Die US-Webserie „High Maintenance“ wurde von der Casterin und dem mäßig erfolgreichen Schauspieler, die sich von ihrer Arbeit bei der Sitcom „30 Rock“ kennen, als „Calling Card“ initiiert, also als Nachweis für ihr Können, um an lukrativere Aufträge zu kommen. Als sie die Serie vor drei Jahren entwickelten, hatten sie keine Ahnung, was sie da taten. „Webserien werden als leichter Zugang mit geringer Erfolgsquote definiert“, erzählt Ben Sinclair. „Es gab nichts, an dem man sich fest halten konnte. Es war der Wilde Westen. Wir hatten keine Ahnung, weshalb wir solange so getan haben, als ob, bis wir es drauf hatten.“ (im Original: „Fake it, ’till you make it.“).

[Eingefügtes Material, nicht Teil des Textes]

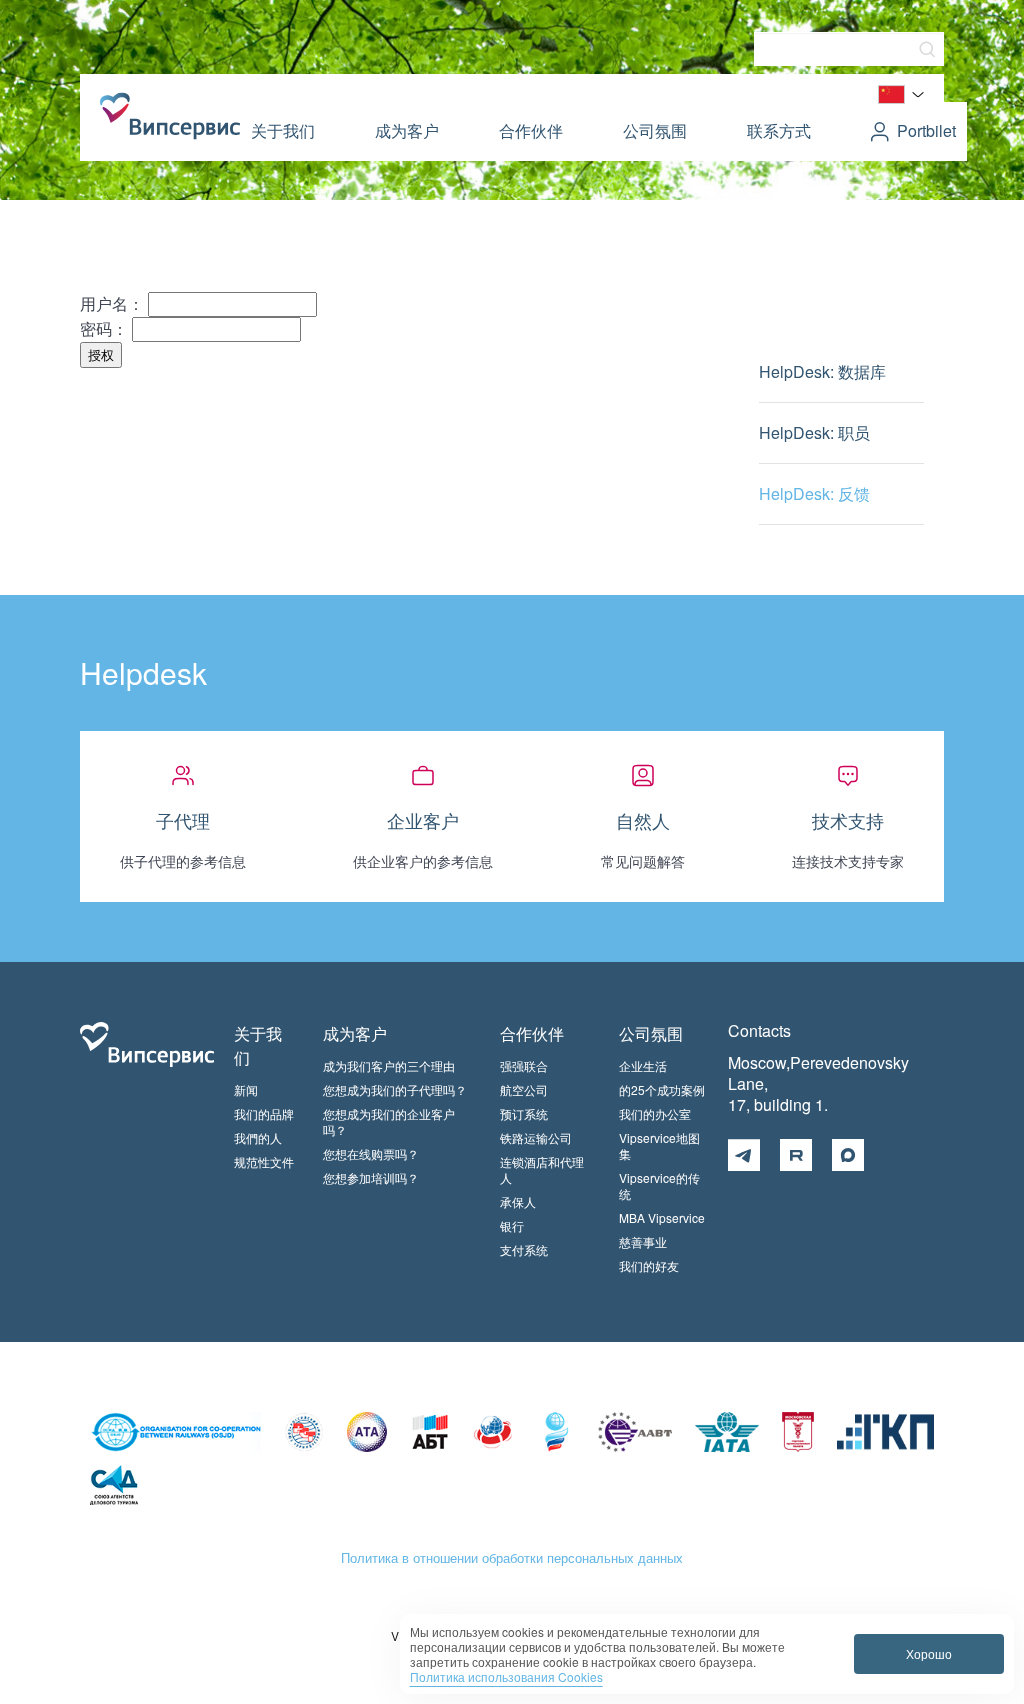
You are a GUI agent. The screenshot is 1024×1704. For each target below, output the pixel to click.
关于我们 (283, 130)
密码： (104, 328)
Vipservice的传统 (659, 1185)
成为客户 (407, 130)
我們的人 (258, 1137)
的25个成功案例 (662, 1089)
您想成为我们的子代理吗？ (395, 1089)
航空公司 (524, 1089)
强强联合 (524, 1065)
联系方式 (779, 130)
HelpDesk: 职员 (814, 432)
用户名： (112, 303)
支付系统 (524, 1249)
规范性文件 (264, 1161)
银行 (512, 1225)
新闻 (246, 1089)
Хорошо (929, 1653)
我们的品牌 (264, 1113)
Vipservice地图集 (659, 1145)
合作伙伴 (531, 130)
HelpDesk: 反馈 (814, 493)
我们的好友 (649, 1265)
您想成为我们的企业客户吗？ (389, 1121)
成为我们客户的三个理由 (389, 1065)
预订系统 (524, 1113)
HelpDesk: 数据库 (822, 371)
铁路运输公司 (536, 1137)
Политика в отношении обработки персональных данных (512, 1557)
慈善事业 (643, 1241)
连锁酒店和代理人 (542, 1169)
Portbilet (926, 130)
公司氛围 (655, 130)
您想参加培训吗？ (371, 1177)
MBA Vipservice (662, 1217)
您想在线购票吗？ (371, 1153)
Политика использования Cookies (506, 1676)
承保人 (518, 1201)
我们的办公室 (655, 1113)
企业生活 (643, 1065)
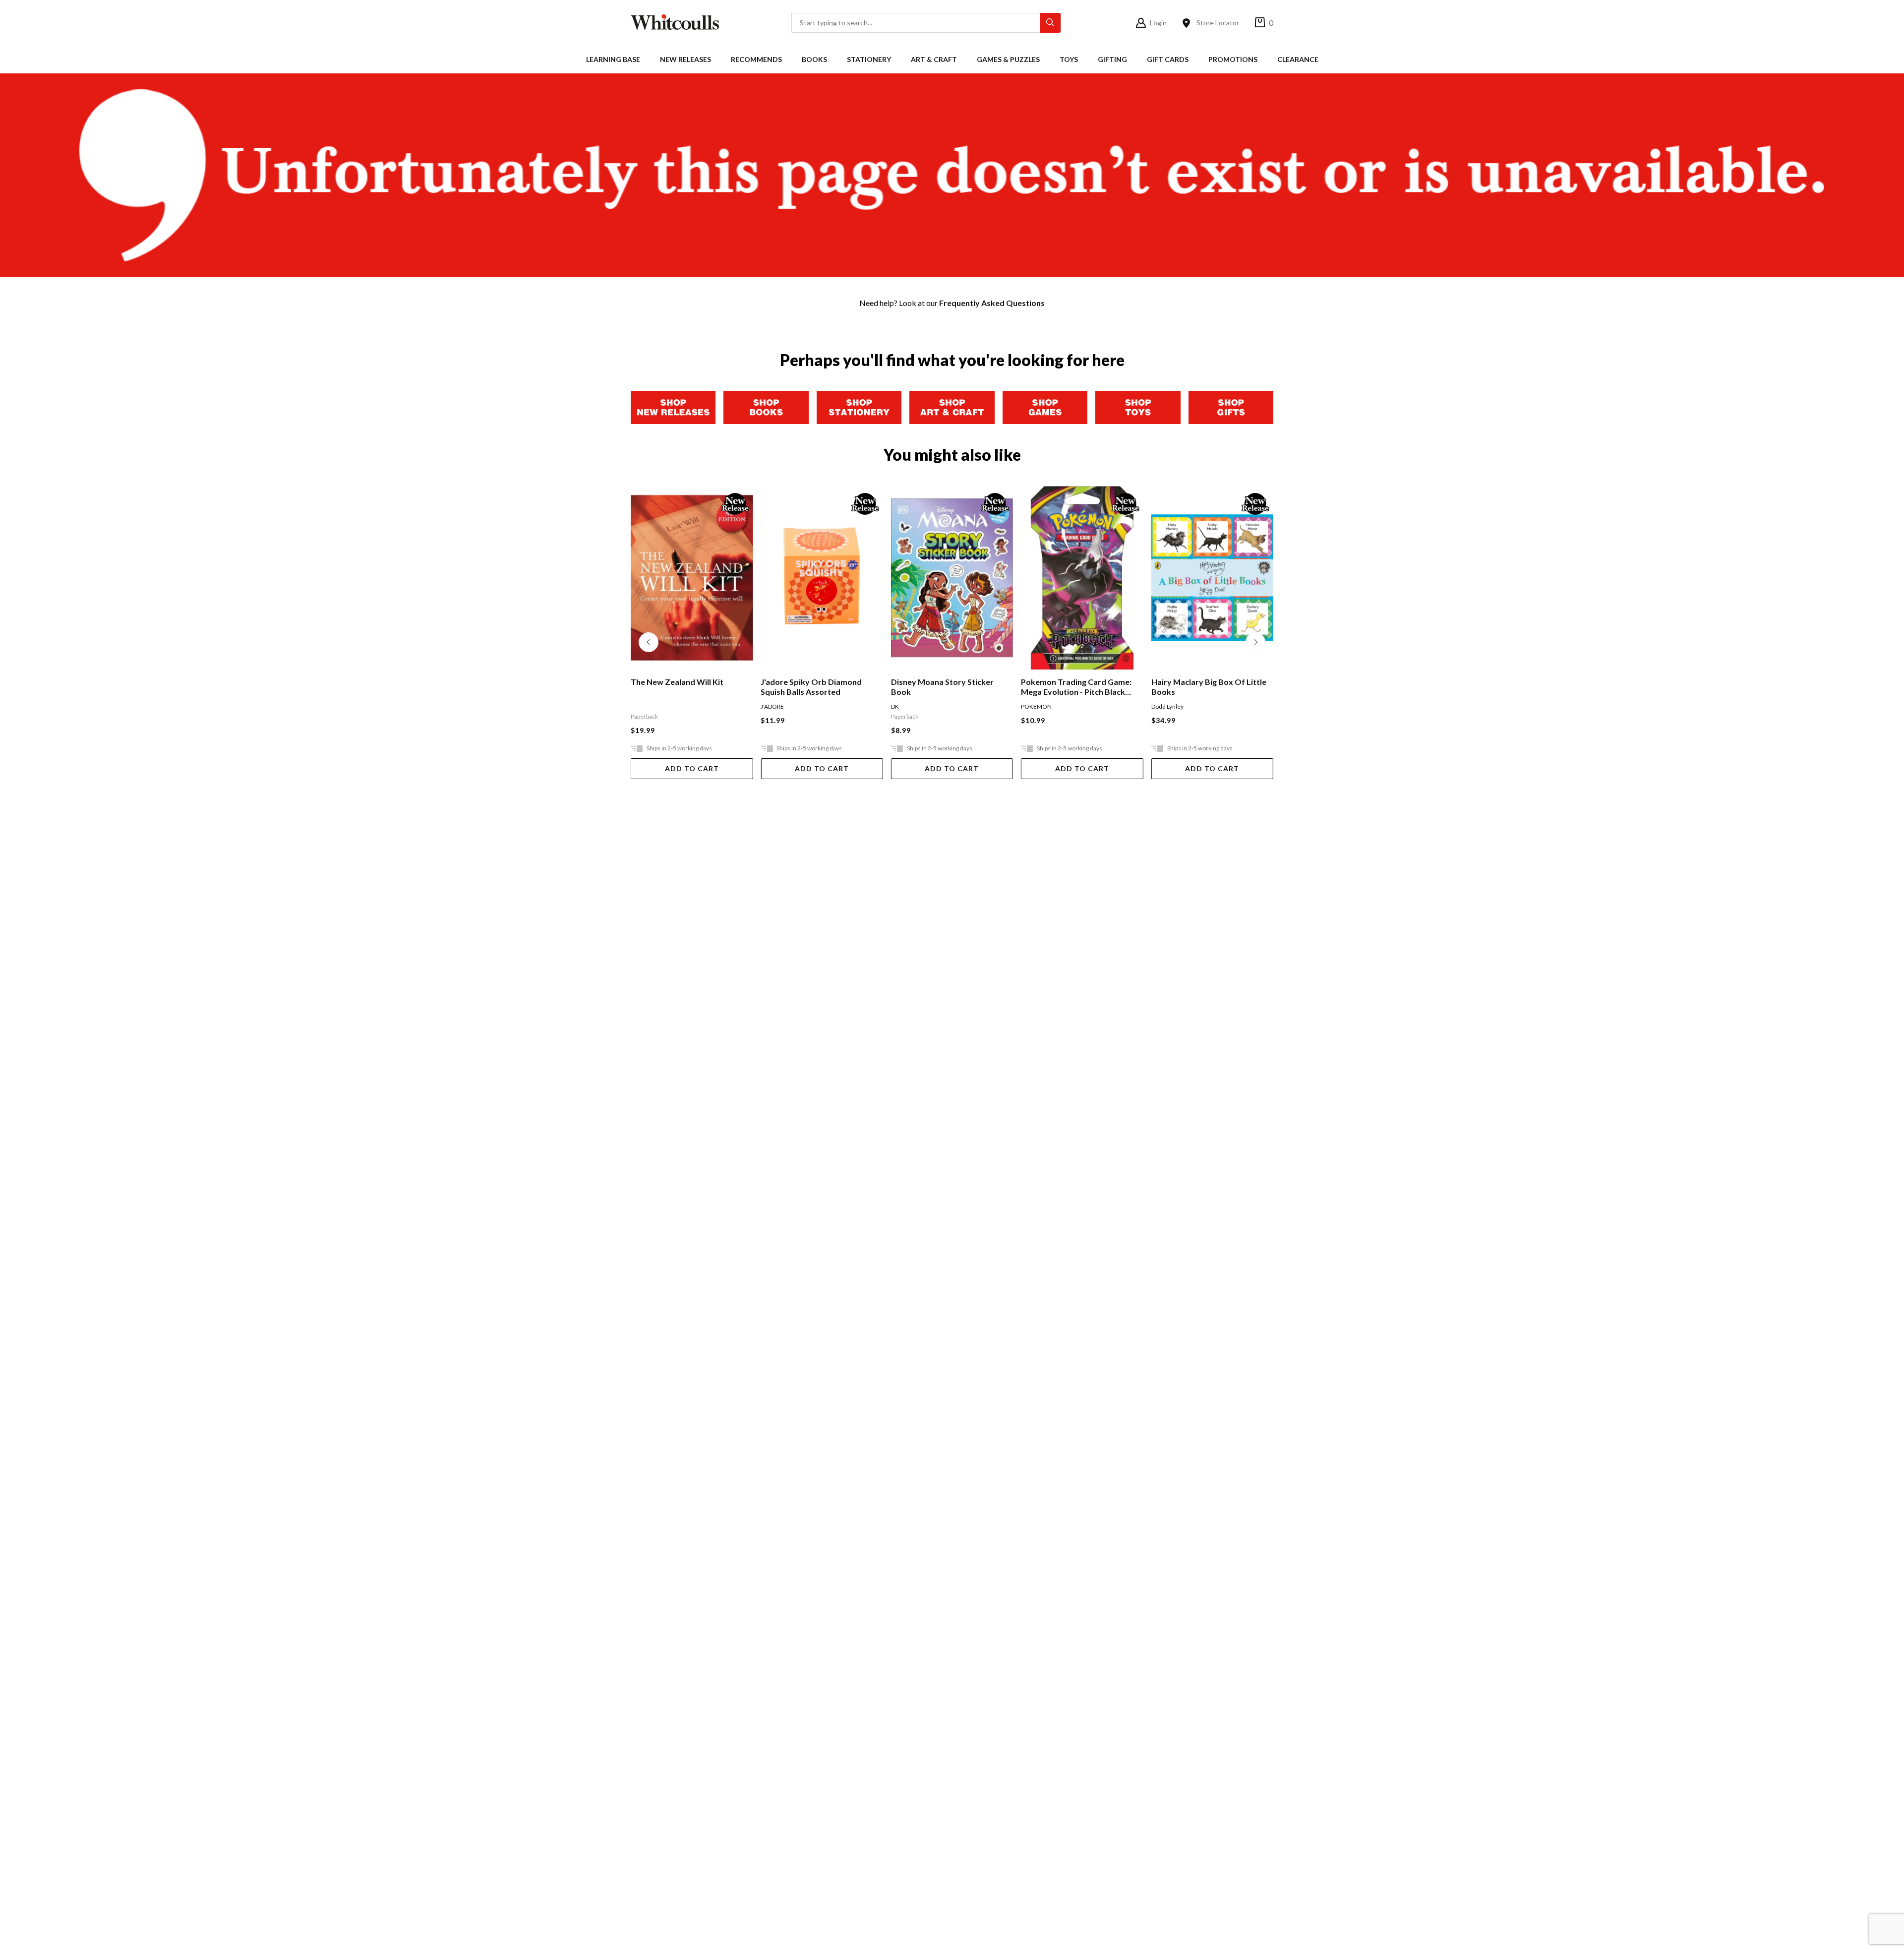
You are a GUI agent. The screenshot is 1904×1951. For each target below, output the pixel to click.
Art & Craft (934, 59)
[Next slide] (1255, 642)
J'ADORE (642, 706)
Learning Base (613, 59)
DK (765, 706)
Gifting (1112, 59)
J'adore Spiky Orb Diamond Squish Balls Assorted (681, 686)
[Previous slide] (648, 642)
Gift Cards (1168, 59)
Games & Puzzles (1008, 59)
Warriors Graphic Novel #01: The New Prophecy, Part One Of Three (1211, 687)
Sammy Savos (1203, 706)
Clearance (1297, 59)
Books (814, 59)
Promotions (1232, 59)
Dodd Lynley (1037, 706)
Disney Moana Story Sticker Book (812, 686)
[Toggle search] (1050, 23)
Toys (1069, 59)
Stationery (869, 59)
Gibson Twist (1240, 706)
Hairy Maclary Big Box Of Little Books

Inspiration kam von der TV-Sitcom „Party Down“, die 2009/10 mit zwei Staffeln beim Network-Start lief. Die Serie war billig gemacht und spielte in jeder Folge auf einer anderen Party. Lediglich die Mitglieder des Catering Service blieben gleich. „High Maintenance“ reduzierte die Zahl der durchgehenden Rollen auf exakt eine Person: einen von Ben Sinclair gespielten Marijuhana-Dealer, der einen Bringservice unterhält. So gibt es in jeder Folge neue Begegnungen an unterschiedlichen Orten. Die Geschichten spielen aus der Sicht der Episodencharaktere. Der Drogenhändler hat hier verschieden lange Auftritte und sorgt immer für eine tiefgreifende Wendung in der Geschichte. Die Drehbücher werden von Blichfeld und Sinclair innerhalb einer Woche geschrieben aber erst am Set und im Schnitt fertig entwickelt. Sie sind immer nur so lang wie notwendig, um eine Geschichte zu erzählen. Geschnitten werden sie von Sinclair, besetzt von Blichfeld. An der Serie wirken Freunde, Familie und Kollegen unentgeltlich mit. „Leute eben, die nicht ‘Nein’ sagen konnten“, sagt Katja Blichfeld. Die geringen Barmittel werden ausschließlich für die notwendige Technik aufgewendet. Die ersten Folgen mussten daher an einem Tag gedreht werden. Nach wenigen Drehs hatten sich Blichfeld und Sinclair so viel abgeguckt, dass sie anfingen selber Regie zu führen. Eine weitere Inspiration war der Vorspann der Serie „Six Feet Under“. Dort wird immer eine Person porträtiert bevor sie stirbt. „Das wollten wir auch“, erzählt Sinclair. „Wir wollten eine Serie, die die verschiedensten Charaktere vorstellt und von ihnen bestimmt wird und keine Stoner-Show.“

Von Anfang an war es den beiden wichtig, professionell aufzutreten. An der ersten Folge wurde neun Monate geschnitten, bis sie zufrieden waren. Sie haben ihre Serie auch nie selber breit promotet, sondern versucht, dass andere dies für sie übernahmen. „Die heutige Generation möchte nicht, dass man ihnen etwas verkauft“, ist sich Katja Blichfeld über die Grenzen des Marketings im Web im Klaren. Daher fiel ihre Wahl bei der Verbreitungsplattform auf Vimeo. „Vimeo war die natürliche Wahl, weil es hier keine Werbung gibt und die Plattform von Profis aus der Branche für ihre Projekte genutzt wird“, so Blichfeld weiter. Während der ersten beiden Cycles der Show (die Macher verwenden statt Staffel/Season lieber den Begriff Zyklus/Cycle) ging es den Machern in erster Linie um das Feedback. Ab Zyklus 3 wurden die Episoden länger und sie trauten sich mehr. Hinzu kam ein Agent, der sie unterstützte, wodurch die Aufmerksamkeit stieg. So konnte ab Zyklus 4 noch mehr Geld investiert werden und die Episoden fielen noch länger aus. Der Kabelsender fx network bot ihnen an, die Serie zu übernehmen. Bedingung war jedoch sie auf eine halbe Stunde pro Folge zu standardisieren. Das war der Grund warum der Deal nicht zustande kam. Blichfeld und Sinclair wollten die Inhalte ihrer Geschichten nicht der Länge unterordnen. Dafür sprang Vimeo ein. Seitdem kosten die einzelnen Folgen allerdings 1,99 US-Dollar pro Abruf. So konnten sie zwar zum ersten Mal so etwas wie Honorare zahlen, jedoch hat sich an den Bedingungen einer No-Budget-Produktion im Grunde nichts geändert.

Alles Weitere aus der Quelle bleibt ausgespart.